Trepess, Dua and Schroeder are analogous art because they are each related to systems and techniques for processing query and question information using neural networks (See, e.g., Trepess, Abstract and paragraphs 9-15, 18-19 and 40, Dua, paragraphs 56, 66-67 and 83, and Schroeder, paragraphs 36-38). 
It would have been obvious to one of ordinary skill in the art before the effective filing date of the claimed invention to have modified Trepess in view of Dua to incorporate the teachings of Schroeder to provide a system and “a method for training a network 300” where “The network 300 may be a convolutional neural network 300” and “The network training system uses a query image 312 [i.e., a query item], a positive (matching) image 310 [i.e., a positive training example/item], and a negative (non-matching) image 314 [i.e., a negative training example/item] for … training” (See, e.g., Schroeder, paragraph 36). Doing so would have allowed Trepess in view of Dua to use Schroeder’s training techniques so that “When training is complete, the network 300 maps different views of the same image close together and different images far apart” so that “This network can then be used to encode images into a nearest neighbor space” where the resulting trained “convolutional neural network outperforms current … methods in both accuracy and efficiency”, as suggested by Schroeder (See, e.g., Schroeder, paragraphs 37 and 49). 

Claim 14 is rejected under 35 U.S.C. 103 as being unpatentable over Trepess in view of Dua and Schroeder as applied to claim 13 above, and further in view of Jha.

★ ★ ★ ★

### WRITTEN INSTRUCTION A
Answer these questions about the office action excerpt:
(i) What kind of network may network 300 be?
(ii) Why are Trepess, Dua and Schroeder treated as analogous art?
(iii) Which claim is rejected over Trepess in view of Dua and Schroeder and further in view of Jha?
### WRITTEN INSTRUCTION B
According to the office action excerpt, what would be gained by having Trepess in view of Dua use Schroeder's training techniques? Answer in one to three sentences.
### WRITTEN INSTRUCTION C
Please copy the office action excerpt from "Trepess, Dua and" to "Schroeder, paragraphs 36-38).".
Answer using only the office action excerpt.

### AVAILABLE DATA
★ ★ ★ ★

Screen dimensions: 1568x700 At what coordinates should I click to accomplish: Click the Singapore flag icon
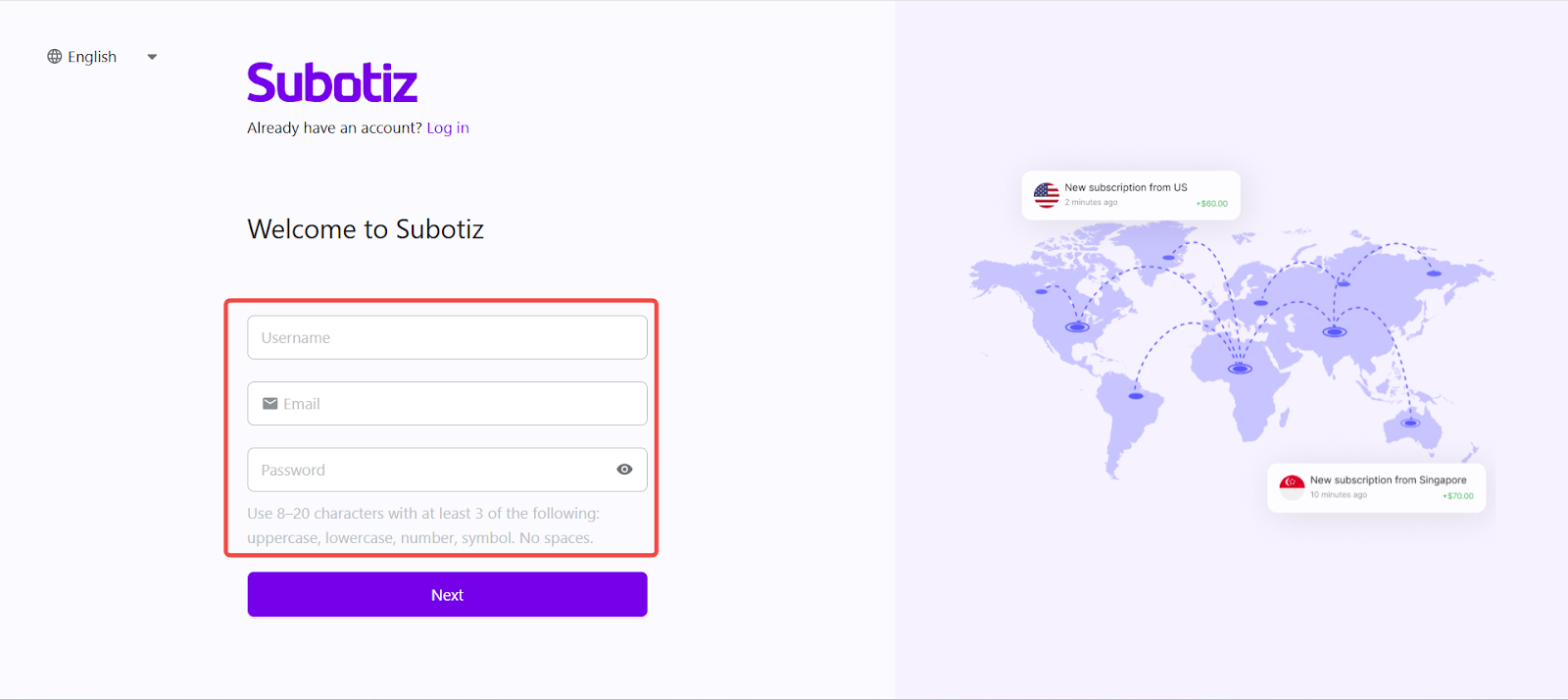coord(1293,486)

★ ★ ★ ★

### WORKED SOLUTION A
(i) A convolutional neural network.
(ii) Each is related to systems and techniques for processing query and question information using neural networks.
(iii) Claim 14.

### WORKED SOLUTION B
Using Schroeder's techniques would train the network to map different views of the same image close together and different images far apart. The trained network could then encode images into a nearest neighbor space. Schroeder suggests that the resulting convolutional neural network outperforms current methods in both accuracy and efficiency.

### WORKED SOLUTION C
Trepess, Dua and Schroeder are analogous art because they are each related to systems and techniques for processing query and question information using neural networks (See, e.g., Trepess, Abstract and paragraphs 9-15, 18-19 and 40, Dua, paragraphs 56, 66-67 and 83, and Schroeder, paragraphs 36-38).